Something about turning fifty changed things. I hadn’t even realized that my sweet hubby knew deep down inside that I wasn’t a happy person. I was just going through the motions. He pushed. He pushed at me some more. Then he pushed even harder. Over the course of a year, he kept pushing at me. I had thought that we were happy and that we were complete. Being the saner, smarter half of this couple he knew differently. He knew I wasn’t happy, and since I wasn’t happy, he wasn’t either.

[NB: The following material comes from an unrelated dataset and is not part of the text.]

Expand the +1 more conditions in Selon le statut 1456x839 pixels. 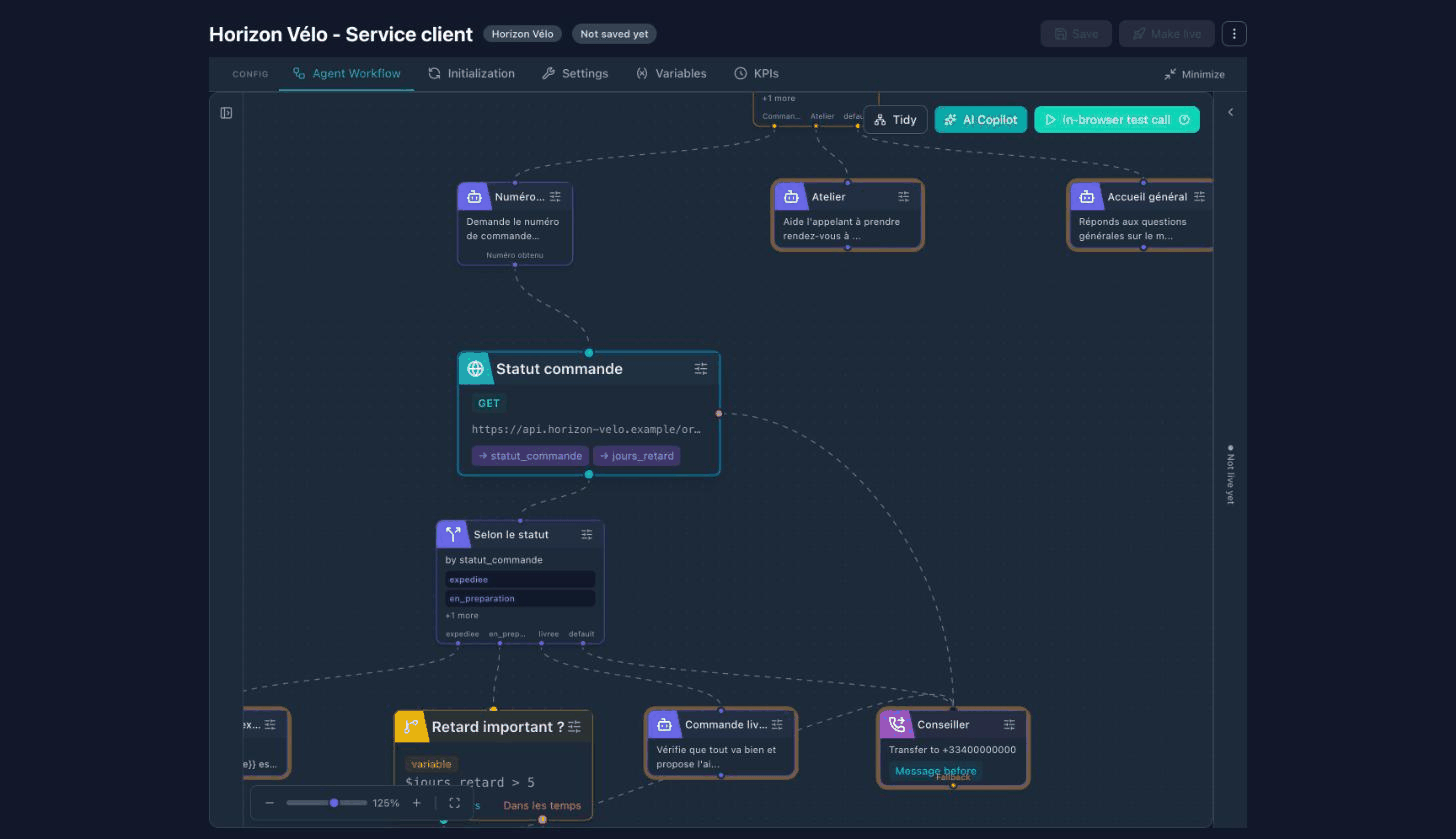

Hubby pushed hard, and he told me things needed to change. When it finally occurred to me that something was in fact “broken”, I began to get scared that maybe it was our marriage. He was the one who suggested I needed to do something really different to break out of this funk that I was stuck inside, a mid life crisis sort of gesture. So at age 51, I went back to school to start on my first college degree, and I got my first tattoo. The ink actually came first. It was something I’d always wanted to do but hadn’t because I didn’t want to disappoint my mother.
Gradually, the wild child began to find her way back. I finally opened my eyes and realized I no longer cared what others thought, and I didn’t have to fit into any molds of what I should be. I only have to do what makes me happy. I finally figured out what I wanted to be when I grew up.
My marriage? It was never broken. I was. My sexagenarian hubby? He loves the wild child. Me? I’m happier than I’ve ever been, pink hair, ink, loud music, bad language and all. I wish I’d realized what was missing years ago. Me.